TRACK 017 • CANGKANG

6 0 0
                                    

"I woke the same..., as any other day. You know I Should've STAYED IN BED!!!"

Chris Cornell - Soundgarden

***

Suara alarm ponselku mulai berdering. Suara itu begitu mengganggu. Aku ingin tidur lagi. Aku tidak ingin keluar hari ini. Aku pun tidak memiliki tenaga untuk mengangkat tubuhku dari kasur ini. Tetapi, rasa kesalku memberikan sedikit kekuatan agar tangan kiriku dapat meraih ponsel itu dan mematikan alarmnya.

Selimut tebalku kembali aku tarik untuk menutupi tubuhku. Aku berlindung di dalam kegelapan, menghindari terangnya sambutan hangat matahari, menghindari hembusan dingin dari AC.

Namun, keamanan dan kenyamanan itu hanya bertahan selama beberapa detik saja. Tepat saat benakku perlahan terlahap oleh kegelapan, suara dentuman pintu menggetarkan udara di kamarku dengan keras. BRAK, BRAK, BRAK!!!

"Artur! Bangun, kita udah telat berangkat kerja woi!!!"

"Biarkan aku tidur!!! Aku ingin istirahat hari ini!!!"

"Tapi si Lerri udah nelfon, katanya ada masalah di site. Kamu ga mau tanggung jawab?"

"Biar dia yang urus hal itu sendiri."

"Ka –"

"DIAM!!!" sahutku seiring mengangkat selimut. Aku kemudian meraih kepada gelas teh hangat dan menghempaskannya kepada pintu kamarku.

Dia yang memanggilku pun diam. Tidak ada lagi suara susulan. Kamarku menjadi sunyi.

Aku kemudian menatap kepada dinding-dinding yang aku panggil kamar. Ruangan ini terasa begitu kelam, walaupun ada sebuah kaca luas sembilan meter kuadrat. Dinding-dinding beton yang tidak dilapisi apapun, hanya tekstur aslinya. Warnanya telah memudar sedikit, luntur karena terik matahari.

Perlahan, emosi yang memicu adrenalinku mereda. Aku merasakan tubuhku kembali lemah. Tangan yang sebelumnya kencang setelah melempar gelas dan menghempaskan selimut, sekarang kembali kendur.
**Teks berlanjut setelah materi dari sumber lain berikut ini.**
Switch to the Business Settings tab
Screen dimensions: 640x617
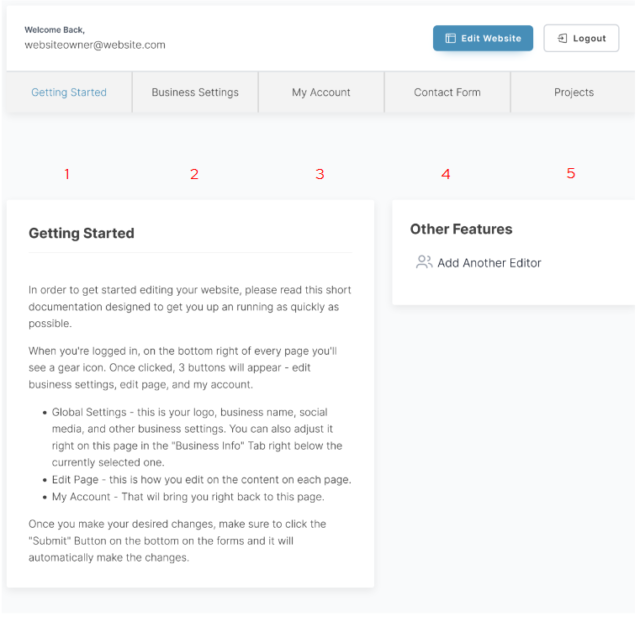point(195,92)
Rasanya tubuhku begitu berat, aku ingin melepaskannya dan membiarkan jiwaku saja yang berada di dalam kamar ini.

Bibirku terasa kering. Aku ingin mengambil air untuk diminum, tetapi aku tidak ingin keluar.

Aku tidak ingin bertemu siapa-siapa.

Aku tidak ingin mendengar suara apapun.

Aku ingin sendiri.

Aku ingin aman.

Di hadapanku ada sebuah televisi yang tergantung pada permukaan dinding beton. Aku menyalakannya untuk meredam pikiranku. Layar itu kemudian memutar sebuah kartun. Aku tidak mengingat judulnya, aku pun tidak ingat apa inti cerita kartun itu. Tetapi, kartun itu begitu familiar, kartun itu memberikan aku kenyamanan.

Sekitar satu menit berlalu seiring aku menikmati kartun itu, ponselku berdering. Aku tidak ingin mengangkatnya. Jika aku mematikannya, mereka tahu bahwa aku ada di sini. Aku berada di rumah.

Aku tidak ingin mereka tahu aku bisa dicapai.

Aku ingin sendiri.

Aku pun menangguhkan diri untuk tidak mengangkat ponselku. Aku berharap mereka menyangka bahwa aku sibuk. Bahkan, akan lebih baik kalau mereka menyangka aku tidak pernah ada.

Aku telah menyakiti orang-orang yang ingin aku bantu. Kenaifan ku berakhir mengorbankan mereka yang tidak berdosa.

Ketika kartun itu usai, rasa berat itu kembali, meremas diriku di pundak. Aku merasa rasa salahku terbangun bagai gedung-gedung apartemen yang terlihat dari kaca. Beban gedung-gedung itu memeras air semangatku dari tubuh.